BRIEF: Recast the data from the line containing "This screenshot has height=576, width=1024." through the line containing "Looking at the screenshot, I should pos(134,197).", both included, as a JSON list of strings with one string per line and blank lines omitted.
---+---
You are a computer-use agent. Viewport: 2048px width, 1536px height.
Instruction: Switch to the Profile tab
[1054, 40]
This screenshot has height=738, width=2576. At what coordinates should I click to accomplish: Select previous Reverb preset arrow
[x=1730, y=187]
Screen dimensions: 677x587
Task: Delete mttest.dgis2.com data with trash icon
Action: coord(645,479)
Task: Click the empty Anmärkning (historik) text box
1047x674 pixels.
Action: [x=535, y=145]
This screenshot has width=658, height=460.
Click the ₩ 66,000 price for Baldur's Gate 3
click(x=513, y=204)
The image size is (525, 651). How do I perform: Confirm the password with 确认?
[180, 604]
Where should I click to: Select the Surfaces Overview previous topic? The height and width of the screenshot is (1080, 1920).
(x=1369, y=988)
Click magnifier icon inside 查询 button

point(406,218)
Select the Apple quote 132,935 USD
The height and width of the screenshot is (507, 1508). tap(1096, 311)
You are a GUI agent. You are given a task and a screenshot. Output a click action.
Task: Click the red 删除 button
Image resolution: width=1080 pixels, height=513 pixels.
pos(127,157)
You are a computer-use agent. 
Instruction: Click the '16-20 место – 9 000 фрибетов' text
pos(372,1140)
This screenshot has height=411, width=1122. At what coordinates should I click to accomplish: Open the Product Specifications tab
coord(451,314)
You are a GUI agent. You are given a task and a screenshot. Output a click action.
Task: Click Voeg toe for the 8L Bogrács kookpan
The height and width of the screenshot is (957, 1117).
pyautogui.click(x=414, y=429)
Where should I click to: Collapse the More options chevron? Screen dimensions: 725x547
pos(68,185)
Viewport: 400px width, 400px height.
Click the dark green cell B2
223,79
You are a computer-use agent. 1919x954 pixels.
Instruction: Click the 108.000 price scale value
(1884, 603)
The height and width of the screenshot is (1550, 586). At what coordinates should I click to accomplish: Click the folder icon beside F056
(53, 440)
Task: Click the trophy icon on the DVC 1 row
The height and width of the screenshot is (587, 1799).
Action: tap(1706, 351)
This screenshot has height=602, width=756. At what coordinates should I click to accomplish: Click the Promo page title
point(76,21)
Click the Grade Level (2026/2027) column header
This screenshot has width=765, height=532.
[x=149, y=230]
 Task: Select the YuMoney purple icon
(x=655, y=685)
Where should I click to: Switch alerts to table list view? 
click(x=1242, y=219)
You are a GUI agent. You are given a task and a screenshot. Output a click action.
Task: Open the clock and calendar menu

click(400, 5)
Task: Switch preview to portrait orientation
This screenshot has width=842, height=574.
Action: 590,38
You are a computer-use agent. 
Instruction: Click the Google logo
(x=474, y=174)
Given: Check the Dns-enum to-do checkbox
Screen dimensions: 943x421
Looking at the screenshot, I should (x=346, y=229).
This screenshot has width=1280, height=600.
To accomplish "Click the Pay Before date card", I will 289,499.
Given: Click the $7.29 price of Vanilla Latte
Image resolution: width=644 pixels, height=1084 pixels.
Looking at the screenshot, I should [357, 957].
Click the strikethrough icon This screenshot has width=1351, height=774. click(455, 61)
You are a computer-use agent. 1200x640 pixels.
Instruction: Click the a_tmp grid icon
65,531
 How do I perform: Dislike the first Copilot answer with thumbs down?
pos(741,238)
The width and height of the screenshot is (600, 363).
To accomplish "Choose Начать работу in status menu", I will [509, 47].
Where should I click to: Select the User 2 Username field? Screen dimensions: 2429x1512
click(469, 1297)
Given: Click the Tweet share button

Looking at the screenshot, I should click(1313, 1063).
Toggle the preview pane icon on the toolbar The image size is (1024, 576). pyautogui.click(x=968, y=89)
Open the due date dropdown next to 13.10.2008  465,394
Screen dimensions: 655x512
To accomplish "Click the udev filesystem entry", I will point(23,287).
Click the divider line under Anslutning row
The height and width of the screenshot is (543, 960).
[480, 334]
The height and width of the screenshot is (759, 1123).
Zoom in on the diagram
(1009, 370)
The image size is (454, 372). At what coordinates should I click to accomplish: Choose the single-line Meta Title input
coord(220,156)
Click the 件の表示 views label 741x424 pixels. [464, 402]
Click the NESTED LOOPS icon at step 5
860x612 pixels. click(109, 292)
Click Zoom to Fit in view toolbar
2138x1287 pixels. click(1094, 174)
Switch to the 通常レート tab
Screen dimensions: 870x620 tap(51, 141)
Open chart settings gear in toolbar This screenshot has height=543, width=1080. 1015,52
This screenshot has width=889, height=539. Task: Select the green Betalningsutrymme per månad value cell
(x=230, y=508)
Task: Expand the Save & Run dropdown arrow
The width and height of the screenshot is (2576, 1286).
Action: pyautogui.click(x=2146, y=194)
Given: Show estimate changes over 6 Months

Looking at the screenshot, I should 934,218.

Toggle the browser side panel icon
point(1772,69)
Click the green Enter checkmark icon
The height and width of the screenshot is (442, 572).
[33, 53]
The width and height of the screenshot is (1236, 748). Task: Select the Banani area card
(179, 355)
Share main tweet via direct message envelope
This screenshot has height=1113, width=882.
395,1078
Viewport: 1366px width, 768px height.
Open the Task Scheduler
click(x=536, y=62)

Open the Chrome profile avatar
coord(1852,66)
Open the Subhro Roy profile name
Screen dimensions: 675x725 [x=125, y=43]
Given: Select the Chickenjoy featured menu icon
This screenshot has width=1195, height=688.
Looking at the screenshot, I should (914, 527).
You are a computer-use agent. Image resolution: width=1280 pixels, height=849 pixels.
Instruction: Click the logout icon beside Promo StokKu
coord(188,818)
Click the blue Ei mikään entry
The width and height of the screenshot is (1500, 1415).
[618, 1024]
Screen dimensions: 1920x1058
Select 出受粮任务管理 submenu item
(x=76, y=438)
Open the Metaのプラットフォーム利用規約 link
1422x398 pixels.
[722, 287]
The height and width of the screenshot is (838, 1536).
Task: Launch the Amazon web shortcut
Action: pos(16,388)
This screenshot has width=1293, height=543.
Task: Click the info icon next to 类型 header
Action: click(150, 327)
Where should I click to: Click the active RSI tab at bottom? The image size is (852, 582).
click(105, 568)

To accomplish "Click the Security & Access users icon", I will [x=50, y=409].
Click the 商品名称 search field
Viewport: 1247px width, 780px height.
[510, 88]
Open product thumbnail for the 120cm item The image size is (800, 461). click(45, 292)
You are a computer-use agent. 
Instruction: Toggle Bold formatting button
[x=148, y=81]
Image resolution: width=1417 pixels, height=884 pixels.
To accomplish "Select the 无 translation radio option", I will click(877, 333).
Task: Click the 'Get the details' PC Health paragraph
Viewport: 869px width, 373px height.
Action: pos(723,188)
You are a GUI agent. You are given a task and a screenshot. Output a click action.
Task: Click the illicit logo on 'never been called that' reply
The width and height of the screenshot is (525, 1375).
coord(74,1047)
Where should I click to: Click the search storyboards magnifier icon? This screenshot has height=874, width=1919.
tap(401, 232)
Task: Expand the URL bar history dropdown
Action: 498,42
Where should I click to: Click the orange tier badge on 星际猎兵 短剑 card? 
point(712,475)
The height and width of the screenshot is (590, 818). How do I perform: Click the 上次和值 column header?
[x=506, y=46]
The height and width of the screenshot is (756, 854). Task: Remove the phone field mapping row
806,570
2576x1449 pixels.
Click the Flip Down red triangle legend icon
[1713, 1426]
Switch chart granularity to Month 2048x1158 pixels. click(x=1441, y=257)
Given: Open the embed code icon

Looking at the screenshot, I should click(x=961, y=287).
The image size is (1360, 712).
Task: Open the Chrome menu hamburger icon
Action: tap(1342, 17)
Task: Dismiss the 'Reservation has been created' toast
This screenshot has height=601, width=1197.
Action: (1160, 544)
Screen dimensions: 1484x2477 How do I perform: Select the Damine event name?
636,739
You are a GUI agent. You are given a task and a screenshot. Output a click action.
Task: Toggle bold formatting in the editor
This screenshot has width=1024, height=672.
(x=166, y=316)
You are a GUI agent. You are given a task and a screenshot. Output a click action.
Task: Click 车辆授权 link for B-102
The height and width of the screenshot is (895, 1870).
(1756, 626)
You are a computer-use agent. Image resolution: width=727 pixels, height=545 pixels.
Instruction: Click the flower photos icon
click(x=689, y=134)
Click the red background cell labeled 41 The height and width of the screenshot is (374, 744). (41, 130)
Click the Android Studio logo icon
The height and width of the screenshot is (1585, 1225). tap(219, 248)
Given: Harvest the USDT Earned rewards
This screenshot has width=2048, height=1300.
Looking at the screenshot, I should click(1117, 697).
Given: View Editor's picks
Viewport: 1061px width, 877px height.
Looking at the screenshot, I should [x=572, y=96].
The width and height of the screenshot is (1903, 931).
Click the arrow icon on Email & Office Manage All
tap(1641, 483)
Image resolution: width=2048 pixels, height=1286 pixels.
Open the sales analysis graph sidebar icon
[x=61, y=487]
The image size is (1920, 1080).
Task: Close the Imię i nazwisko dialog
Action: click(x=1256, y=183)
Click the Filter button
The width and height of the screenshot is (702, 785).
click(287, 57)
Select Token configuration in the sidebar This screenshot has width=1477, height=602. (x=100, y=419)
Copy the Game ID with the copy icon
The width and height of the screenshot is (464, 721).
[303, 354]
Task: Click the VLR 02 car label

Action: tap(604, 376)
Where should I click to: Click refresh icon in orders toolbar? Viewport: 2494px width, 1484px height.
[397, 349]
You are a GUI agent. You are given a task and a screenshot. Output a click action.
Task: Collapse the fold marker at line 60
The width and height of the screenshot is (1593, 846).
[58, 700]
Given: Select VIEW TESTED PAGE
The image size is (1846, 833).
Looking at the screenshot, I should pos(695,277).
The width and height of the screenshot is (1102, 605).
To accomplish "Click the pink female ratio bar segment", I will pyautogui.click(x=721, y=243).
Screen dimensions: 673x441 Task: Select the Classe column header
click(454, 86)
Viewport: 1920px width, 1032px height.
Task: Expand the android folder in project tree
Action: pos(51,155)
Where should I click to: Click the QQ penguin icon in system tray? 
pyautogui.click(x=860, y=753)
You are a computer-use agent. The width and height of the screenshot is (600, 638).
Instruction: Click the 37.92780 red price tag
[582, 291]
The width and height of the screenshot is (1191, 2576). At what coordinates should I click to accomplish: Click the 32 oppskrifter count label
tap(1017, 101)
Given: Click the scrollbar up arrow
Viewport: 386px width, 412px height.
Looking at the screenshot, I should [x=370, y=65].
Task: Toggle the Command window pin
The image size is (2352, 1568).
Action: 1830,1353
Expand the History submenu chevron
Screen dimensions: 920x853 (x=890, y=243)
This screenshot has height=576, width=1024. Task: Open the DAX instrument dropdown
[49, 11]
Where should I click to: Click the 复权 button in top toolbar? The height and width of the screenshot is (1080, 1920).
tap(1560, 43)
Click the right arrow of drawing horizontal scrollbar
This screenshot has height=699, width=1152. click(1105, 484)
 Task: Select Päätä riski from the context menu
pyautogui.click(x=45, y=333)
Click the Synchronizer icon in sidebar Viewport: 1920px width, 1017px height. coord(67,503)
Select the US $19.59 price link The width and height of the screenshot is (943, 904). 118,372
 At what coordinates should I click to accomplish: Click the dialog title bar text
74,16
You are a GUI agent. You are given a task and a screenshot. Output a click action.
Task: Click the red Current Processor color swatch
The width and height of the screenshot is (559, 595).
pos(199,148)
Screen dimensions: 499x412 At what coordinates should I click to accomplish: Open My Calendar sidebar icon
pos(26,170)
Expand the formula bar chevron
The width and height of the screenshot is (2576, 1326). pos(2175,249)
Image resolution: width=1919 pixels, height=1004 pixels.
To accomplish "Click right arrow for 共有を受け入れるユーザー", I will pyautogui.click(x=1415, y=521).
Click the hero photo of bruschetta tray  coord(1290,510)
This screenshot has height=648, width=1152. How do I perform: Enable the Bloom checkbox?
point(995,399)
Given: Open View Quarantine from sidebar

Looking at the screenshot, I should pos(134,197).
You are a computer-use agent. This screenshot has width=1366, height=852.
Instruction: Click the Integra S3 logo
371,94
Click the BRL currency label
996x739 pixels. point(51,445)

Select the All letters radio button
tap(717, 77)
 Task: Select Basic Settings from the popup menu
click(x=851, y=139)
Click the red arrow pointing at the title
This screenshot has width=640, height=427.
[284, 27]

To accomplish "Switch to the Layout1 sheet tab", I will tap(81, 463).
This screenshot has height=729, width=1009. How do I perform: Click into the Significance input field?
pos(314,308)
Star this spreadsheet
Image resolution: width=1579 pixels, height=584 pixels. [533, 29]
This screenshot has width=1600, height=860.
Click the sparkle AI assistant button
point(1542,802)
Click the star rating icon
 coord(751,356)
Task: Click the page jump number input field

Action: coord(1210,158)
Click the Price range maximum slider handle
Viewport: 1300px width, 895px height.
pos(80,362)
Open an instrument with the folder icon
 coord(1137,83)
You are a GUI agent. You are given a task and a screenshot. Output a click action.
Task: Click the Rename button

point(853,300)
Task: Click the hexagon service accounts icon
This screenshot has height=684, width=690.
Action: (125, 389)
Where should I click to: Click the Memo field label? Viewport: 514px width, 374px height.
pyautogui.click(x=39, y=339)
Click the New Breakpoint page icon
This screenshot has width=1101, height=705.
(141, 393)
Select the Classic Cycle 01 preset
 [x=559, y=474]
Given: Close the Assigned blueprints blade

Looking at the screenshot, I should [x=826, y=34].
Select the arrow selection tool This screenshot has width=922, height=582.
---+---
FINAL RESULT:
[
  "This screenshot has height=576, width=1024. Task: Open the DAX instrument dropdown",
  "[49, 11]",
  "Where should I click to: Click the 复权 button in top toolbar? The height and width of the screenshot is (1080, 1920).",
  "tap(1560, 43)",
  "Click the right arrow of drawing horizontal scrollbar",
  "This screenshot has height=699, width=1152. click(1105, 484)",
  " Task: Select Päätä riski from the context menu",
  "pyautogui.click(x=45, y=333)",
  "Click the Synchronizer icon in sidebar Viewport: 1920px width, 1017px height. coord(67,503)",
  "Select the US $19.59 price link The width and height of the screenshot is (943, 904). 118,372",
  " At what coordinates should I click to accomplish: Click the dialog title bar text",
  "74,16",
  "You are a GUI agent. You are given a task and a screenshot. Output a click action.",
  "Task: Click the red Current Processor color swatch",
  "The width and height of the screenshot is (559, 595).",
  "pos(199,148)",
  "Screen dimensions: 499x412 At what coordinates should I click to accomplish: Open My Calendar sidebar icon",
  "pos(26,170)",
  "Expand the formula bar chevron",
  "The width and height of the screenshot is (2576, 1326). pos(2175,249)",
  "Image resolution: width=1919 pixels, height=1004 pixels.",
  "To accomplish \"Click right arrow for 共有を受け入れるユーザー\", I will pyautogui.click(x=1415, y=521).",
  "Click the hero photo of bruschetta tray  coord(1290,510)",
  "This screenshot has height=648, width=1152. How do I perform: Enable the Bloom checkbox?",
  "point(995,399)",
  "Given: Open View Quarantine from sidebar",
  "Looking at the screenshot, I should pos(134,197)."
]